The malware steals authentication cookies, which can then be used to hijack other people’s feeds.
You might also be interested to know what Hacked Software Hunters May Be Victims of FakeCrack Malware Campaign.
Intezer specialists write that compared to other infostealers, YTStealer and its extremely narrow focus look very unusual. Since YTStealer is aimed exclusively at YouTubers, its distribution uses appropriate lures that mimic video editing software or popular games.
For example, YTStealer installers can mask as OBS Studio, Adobe Premiere Pro, FL Studio, Ableton Live, Antares Auto-Tune Pro and Filmora, as well as Grand Theft Auto V mods, Counter-Strike Go and Call of Duty cheats, the game Valorant or hacks for Roblox. Cracks and token generators for Norton Security, Malwarebytes, Discord Nitro, Stepn, and Spotify Premium have also been found containing this malware.
Interestingly, YTStealer usually comes bundled with other infostealers, including the well-known RedLine and Vidar. It seems that YTStealer is mostly seen by attackers as a kind of “bonus” distributed along with other malware to steal credentials.
After infiltrating the system, the malware carefully checks the SQL database files in the browser in search of YouTube authentication tokens. YTStealer then checks them by running the browser in headless mode and adding the stolen cookies to its storage. If the tokens are valid, YTStealer will collect additional information about the victim:
- YouTube channel name;
- number of subscribers;
- creation date;
- monetization status;
- whether the channel has an official artist status.
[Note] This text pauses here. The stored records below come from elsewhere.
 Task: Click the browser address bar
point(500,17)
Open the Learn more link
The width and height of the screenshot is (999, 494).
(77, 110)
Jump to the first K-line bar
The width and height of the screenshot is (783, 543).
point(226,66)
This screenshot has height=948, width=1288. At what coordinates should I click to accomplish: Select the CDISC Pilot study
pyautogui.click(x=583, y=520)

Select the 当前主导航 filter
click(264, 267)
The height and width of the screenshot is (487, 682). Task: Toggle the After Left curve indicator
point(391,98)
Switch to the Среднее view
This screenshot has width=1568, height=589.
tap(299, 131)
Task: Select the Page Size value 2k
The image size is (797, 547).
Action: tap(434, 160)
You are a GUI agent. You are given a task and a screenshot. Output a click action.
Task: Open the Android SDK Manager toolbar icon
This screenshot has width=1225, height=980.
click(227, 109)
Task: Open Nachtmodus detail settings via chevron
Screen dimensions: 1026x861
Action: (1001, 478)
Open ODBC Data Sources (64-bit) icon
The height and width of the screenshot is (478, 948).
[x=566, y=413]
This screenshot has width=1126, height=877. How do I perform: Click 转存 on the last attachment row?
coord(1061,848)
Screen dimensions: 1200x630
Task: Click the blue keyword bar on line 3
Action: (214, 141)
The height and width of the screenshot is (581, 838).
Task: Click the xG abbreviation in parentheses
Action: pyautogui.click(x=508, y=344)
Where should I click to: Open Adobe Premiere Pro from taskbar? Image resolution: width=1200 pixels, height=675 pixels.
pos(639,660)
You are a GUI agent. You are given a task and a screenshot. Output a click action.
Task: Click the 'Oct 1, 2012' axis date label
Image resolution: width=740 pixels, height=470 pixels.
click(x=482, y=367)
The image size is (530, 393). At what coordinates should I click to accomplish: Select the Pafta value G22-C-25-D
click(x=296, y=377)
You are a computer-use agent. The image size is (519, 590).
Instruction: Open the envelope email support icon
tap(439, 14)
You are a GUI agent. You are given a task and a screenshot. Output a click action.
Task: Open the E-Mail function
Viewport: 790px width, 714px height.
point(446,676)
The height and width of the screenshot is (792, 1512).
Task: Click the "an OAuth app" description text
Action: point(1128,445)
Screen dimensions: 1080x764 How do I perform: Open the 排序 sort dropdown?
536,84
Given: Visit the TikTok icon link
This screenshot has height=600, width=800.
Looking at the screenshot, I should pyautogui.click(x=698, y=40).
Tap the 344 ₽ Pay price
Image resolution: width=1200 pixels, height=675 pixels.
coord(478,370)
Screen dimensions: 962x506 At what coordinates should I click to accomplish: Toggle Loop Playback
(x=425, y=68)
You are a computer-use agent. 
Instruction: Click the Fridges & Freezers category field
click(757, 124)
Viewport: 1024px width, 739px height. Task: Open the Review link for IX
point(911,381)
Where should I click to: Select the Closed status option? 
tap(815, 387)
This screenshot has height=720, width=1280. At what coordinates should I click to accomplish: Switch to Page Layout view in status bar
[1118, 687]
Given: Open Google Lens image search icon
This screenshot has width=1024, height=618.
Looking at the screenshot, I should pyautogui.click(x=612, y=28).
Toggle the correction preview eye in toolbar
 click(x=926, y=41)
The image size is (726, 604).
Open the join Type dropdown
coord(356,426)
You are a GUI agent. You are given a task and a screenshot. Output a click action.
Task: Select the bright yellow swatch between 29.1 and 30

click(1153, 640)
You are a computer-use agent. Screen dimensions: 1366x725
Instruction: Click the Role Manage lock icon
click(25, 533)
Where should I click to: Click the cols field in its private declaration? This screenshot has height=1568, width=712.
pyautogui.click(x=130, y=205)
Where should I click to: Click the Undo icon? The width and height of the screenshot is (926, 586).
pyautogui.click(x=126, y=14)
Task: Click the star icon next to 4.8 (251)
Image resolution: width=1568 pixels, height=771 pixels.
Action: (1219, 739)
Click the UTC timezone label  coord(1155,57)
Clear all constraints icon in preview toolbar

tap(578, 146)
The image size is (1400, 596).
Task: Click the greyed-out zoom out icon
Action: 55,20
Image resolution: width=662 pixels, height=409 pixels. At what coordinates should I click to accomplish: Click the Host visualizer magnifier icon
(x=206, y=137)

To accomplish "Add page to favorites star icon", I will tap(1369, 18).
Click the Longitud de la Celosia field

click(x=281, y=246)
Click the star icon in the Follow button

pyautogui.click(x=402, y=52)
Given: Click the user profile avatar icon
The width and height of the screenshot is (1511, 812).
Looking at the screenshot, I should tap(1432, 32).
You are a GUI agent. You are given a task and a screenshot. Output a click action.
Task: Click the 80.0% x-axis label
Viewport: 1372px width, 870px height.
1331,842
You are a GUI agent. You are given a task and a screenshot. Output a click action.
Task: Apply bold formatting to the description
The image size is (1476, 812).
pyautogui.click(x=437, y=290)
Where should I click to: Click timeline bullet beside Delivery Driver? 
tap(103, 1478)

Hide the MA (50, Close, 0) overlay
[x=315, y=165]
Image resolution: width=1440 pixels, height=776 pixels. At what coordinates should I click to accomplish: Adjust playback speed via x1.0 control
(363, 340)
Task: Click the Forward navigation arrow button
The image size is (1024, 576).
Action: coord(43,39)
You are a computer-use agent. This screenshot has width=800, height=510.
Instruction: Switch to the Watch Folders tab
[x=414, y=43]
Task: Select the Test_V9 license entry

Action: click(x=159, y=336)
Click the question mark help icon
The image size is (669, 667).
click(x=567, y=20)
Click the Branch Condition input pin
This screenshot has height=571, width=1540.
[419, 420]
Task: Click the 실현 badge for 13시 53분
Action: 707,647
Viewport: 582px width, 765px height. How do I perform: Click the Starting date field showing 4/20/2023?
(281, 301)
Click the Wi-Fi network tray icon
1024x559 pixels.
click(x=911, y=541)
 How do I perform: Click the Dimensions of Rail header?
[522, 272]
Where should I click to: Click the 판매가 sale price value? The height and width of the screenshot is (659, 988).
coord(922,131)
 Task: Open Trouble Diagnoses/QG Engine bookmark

To control the browser, YTStealer uses the Rod library, which is widely used for web automation and scraping. As a result, the extraction of information about the YouTube channel occurs without the direct intervention of an attacker.
YTStealer is fully automated in stealing data from both large and small YouTube channels, allowing its operators to evaluate the “catch” later. Intezer analysts believe that the stolen YouTube accounts are then sold on the dark web, with the price directly related to the size of the channel. Obviously, the larger and more influential the channel, the more expensive it will cost on the black market.
Buyers of such accounts usually use stolen cookies to take over other people’s channels and commit various fraudulent activities (for example, promoting a cryptocurrency scam), and may also demand a ransom from the real owner.
The researchers emphasize that YTStealer does pose a big threat to YouTubers, because even if their accounts are protected by multi-factor authentication, the stolen tokens will bypass the MFA. Experts advise YouTube content creators to periodically log out of their accounts so that any authentication tokens that may have been created and stolen earlier become invalid.